Biraz yürümek istedim. Annem aklıma gelmişti. Onu çok özlemiştim. Saçlarımı koklamayı çok severdi. O benim saçlarımla oynayınca ben mayışır ve uyurdum hemen. O günlere geri dönmek için herşeyi göze alırdım. Gözlerimin yandığını farkedince kaldırıma oturup telefonumu elime aldım. MELEĞİM yazan albüme tıklayıp birazcıkta olsa özlem gidermek istedim ama işe yaramıyodu. Kokusunu mesela hissettirmiyordu fotoğraflar. Ağlamam daha da şiddetlenmişti. Birden nefesim kesildi. Kendimden geçtim. Onu çok özlemiştim ben. İçimdeki yangına engel olamadım. Avazım çıktığı kadar bağırdım.

- ANNEEEEEEEM ! MELEĞİM NERDESİİİİİN. ÇOK ÖZLEDİM BEN SENİ NERDESİN ANNEEEE...

Birazdaha oturup toparlanmaya çalıştım. Kimse görmemeliydi bu halimi. Zayıf noktamı kimse bilmemeliydi. Gözlerimi silerken birden önüme birisi geçti. Gölgesine  bakınca eteğinden  kız olduğunu anladım. Görüş açıma mendil girince kafamı kaldırdım. Bana uzatıyodu.

- Alsana. Gözyaşlarını sil. Bi erkeğe ağlamak yakışmıyo. Hadi al..'

Sinirlenmiştim. Kimdi bu böyle. Beni tanımıyomuydu. Böyle konuşamıycağını bilmiyomuydu. Elimin tersiyle yüzümü silip kalktım. Sokak lambası yüzümüze vuruyordu. Ama ben ağladığım için onu net göremiyodum. Gözlerim buğuluydu.

- Sen kimsin. Beni tanımıyomusun. Benimle böyle konuşabiliceğini kim söyledi sana he..." diye bağırınca irkildi.
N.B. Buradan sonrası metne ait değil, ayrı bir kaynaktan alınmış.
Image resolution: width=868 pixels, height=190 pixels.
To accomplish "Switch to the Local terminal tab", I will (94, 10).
Elindeki mendili çantasına koyup kafasını kaldırdı.

- Buraya yeni taşındık. Senin kim olduğunu bilmiyorum. Ama bu şekilde karşılık vermene gerek yoktu. Kısaca ' istemiyorum' diyebilirdin.
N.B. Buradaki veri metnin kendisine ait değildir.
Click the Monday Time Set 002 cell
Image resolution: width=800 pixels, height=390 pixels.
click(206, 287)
- Evet diyebilirdim. Ama demedim. Sen hala neden burdasın. Bana bak. Yanlış kişiye bulaşıyosun. Dikkat et.

- Sen kimsin ki bu kadar çok abartın bunu. Sinirlenebiliceğin bişey söyle-

- Başına bişey gelmesini istemiyosan kim olduğumu merak etme. Aksi taktirde çok üzülürsün." deyip yürümeye başladım.
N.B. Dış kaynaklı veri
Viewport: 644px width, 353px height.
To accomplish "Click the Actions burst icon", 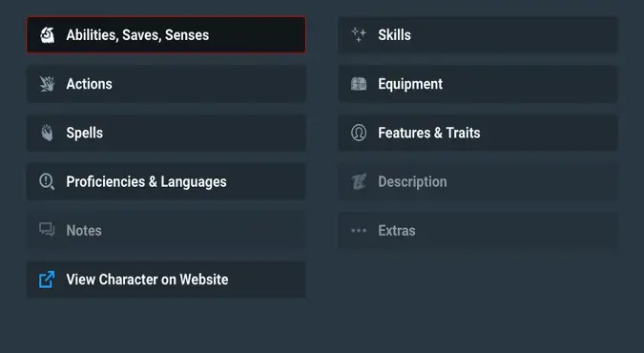I will tap(48, 84).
Arkamdan 'kaba' diye söylendi ama duymamazlıktan geldim. Neden mi? Normal şartlarda ona şuan zarar verirdim. Ama o buram buram annem kokuyodu. O aynı annem gibi kokuyodu. O an ordan ayrılmak istemedim ama daha fazla uzatamazdım. Eve doğru yürümeye başladım. Bir an önce uyumalıydım. Az önce annemin kokusunu bi kızda hissetmiştim. Ben şuan kendimde değildim.

  Adımlarımı hızlandırdım. Havanın soğukluğunu hissedince kendime geldim.  Yarın pazardı ve Gökhan'ın okul için hazırlık yapması gerekiyodu. Bi hayali vardı. Üniversiteye gitmek. Ve eline bi şans geçmişti. Bu işler yüzünden lise sonu okuyamamıştı. Bende zaten geç yazılmıştım. İkimizde aynı anda okuldan ayrılmak zorunda kaldık. İkimizinde hiçbişeye ihtiyacı yoktu. Banka hesaplarımıza her ay düzenli para yatıyordu. Evimiz , arabamız, herşeyimiz vardı. Ama Gökhan okulu seviyodu. Derslerimizde iyiydi. Başarılıydık.  Hala aynımıyız bilmiyorum. Ama onun bu sene çok çalışması gerekiyo. Belki kazanırsa onu bu işlerden kurtarabilirdim. Yurt dışına gönderirdim. Kimse rahatsız edemezdi. Patronu bi şekilde ikna ederdim. Üniversiteyi bi kazansında..
Sonunda eve geldiğimde ilk onu sordum.

- Noldu geldiler mi?

- Evet Cihangir bey geldiler. Dediğinizi yaptık. Şuan Gökhan bey uyuyor.'

Cevap vermeden odasına çıktım. Uyuyordu. Hemde horul horul. İt herif. Üzerini örtüp kendi odama geçtim. Üstümdekilerden kurtulup yatağıma yattım. Gözlerimi kapattığım anda karşıma o kız çıktı. Sinirlenmiştim. Neydi bu böyle. Allak bullak olmuştum. Bi daha karşıma çıkmıycaktı bu kız. Ben neden gözlerimi kapattığımda onu görüyordum. Kalkıp elimi yüzümü yıkadım. Sonra tekrar yatağıma uzandım. Bi süre düşündükten sonra uykuya dalmıştım. Bu kız bi daha karşıma çıkmamalıydı.